JDK-8267652 : c2 loop unrolling by 8 results in reading memory past array
  • Type: Bug
  • Component: hotspot
  • Sub-Component: compiler
  • Affected Version: 11,13,15.0.2,16,17
  • Priority: P2
  • Status: Resolved
  • Resolution: Fixed
  • OS: generic
  • CPU: x86
  • Submitted: 2021-05-24
  • Updated: 2025-01-29
  • Resolved: 2021-06-22
The Version table provides details related to the release that this issue/RFE will be addressed.

Unresolved : Release in which this issue/RFE will be addressed.
Resolved: Release in which this issue/RFE has been resolved.
Fixed : Release in which this issue/RFE has been fixed.
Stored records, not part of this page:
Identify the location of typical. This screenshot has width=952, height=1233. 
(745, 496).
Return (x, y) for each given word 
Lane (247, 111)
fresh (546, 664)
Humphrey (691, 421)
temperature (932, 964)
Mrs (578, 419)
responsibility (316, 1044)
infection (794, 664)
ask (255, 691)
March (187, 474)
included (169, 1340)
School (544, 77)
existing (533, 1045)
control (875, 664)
The release containing this fix may be available for download as an Early Access Release or a General Availability Release.
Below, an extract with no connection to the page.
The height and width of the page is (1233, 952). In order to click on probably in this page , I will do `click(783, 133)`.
To download the current JDK release, click here.
JDK 11 JDK 15 JDK 17 JDK 18
11.0.14-oracleFixed 15.0.5Fixed 17 b28Fixed 18Fixed
Related Reports
Relates :  
Description
I have found a bug in c2 (x86_64/AVX2), which can be reproduced on latest ojdk17.
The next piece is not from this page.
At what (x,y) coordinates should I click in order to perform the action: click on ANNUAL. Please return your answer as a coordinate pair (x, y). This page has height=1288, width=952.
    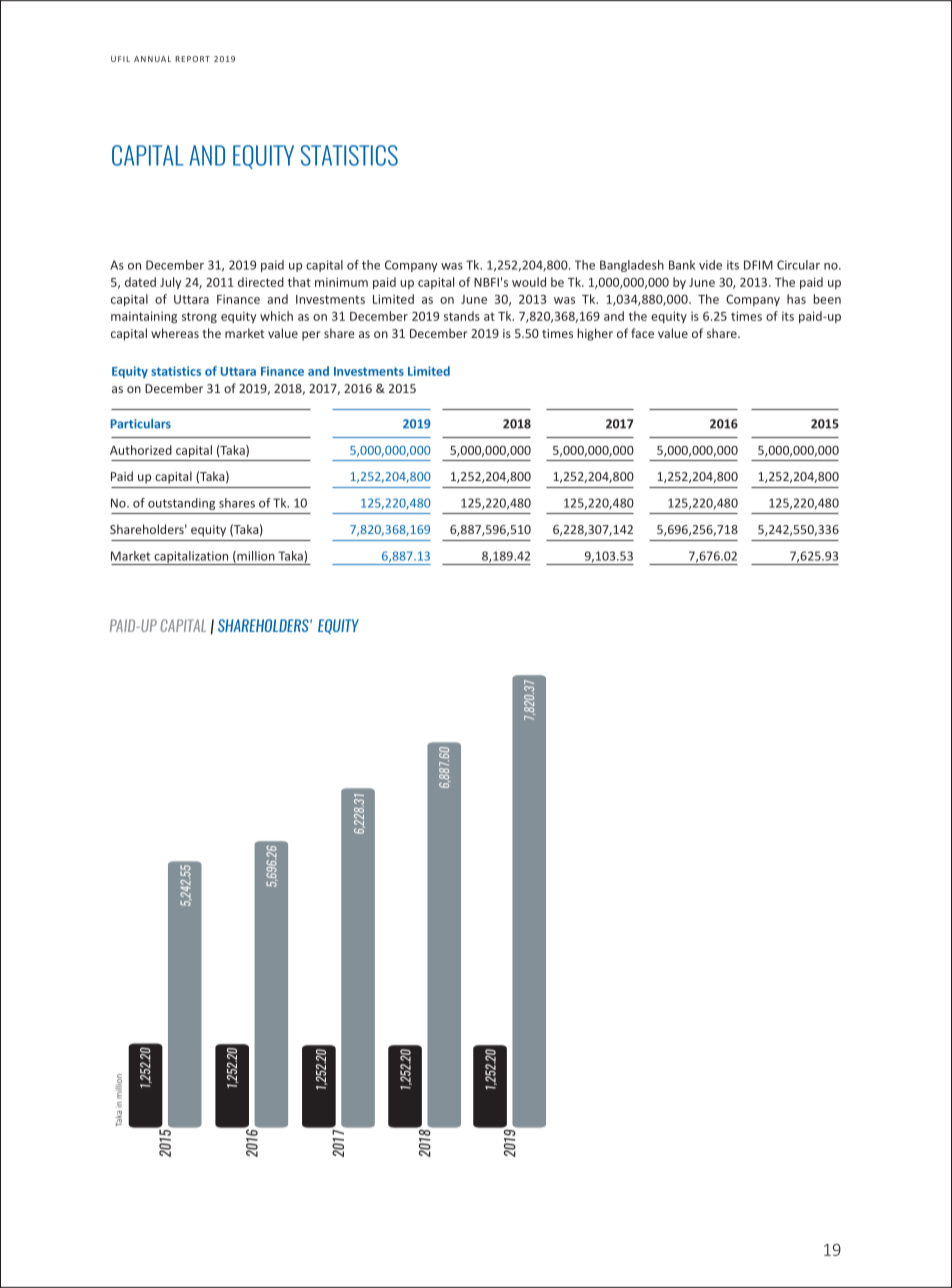
    Looking at the image, I should click on (152, 59).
running java with these options:
-XX:UseAVX=2 -XX:LoopMaxUnroll=8
emits following code

   vmovq  0x10(%r8,%rdi,1),%xmm0  <-  read 8 bytes from byteArray1(r8)
   vpxor  0x10(%r11,%rdi,1),%xmm0,%xmm0 <- read 16 bytes from byteArray2 (r11) and xor them with xmm0
   vmovq  %xmm0,0x10(%r12,%rdi,1)      ;*bastore {reexecute=0 rethrow=0 return_oop=0}  <- write 8 bytes to byteArray3 (r12)
                                                            ; - repro::xor_array@18 (line 10)
   add    $0x8,%ebx                    ;*iinc {reexecute=0 rethrow=0 return_oop=0}
                                                            ; - repro::xor_array@19 (line 10)
   cmp    %esi,%ebx

the problem is vpxor reading 16 bytes, not 8 bytes like vmovq before it.
it may sound like not a big deal, except one case, when there are no mapped memory after byteArray pointed by %r11, then vpxor will try to access unmapped memory and crash with seg fault.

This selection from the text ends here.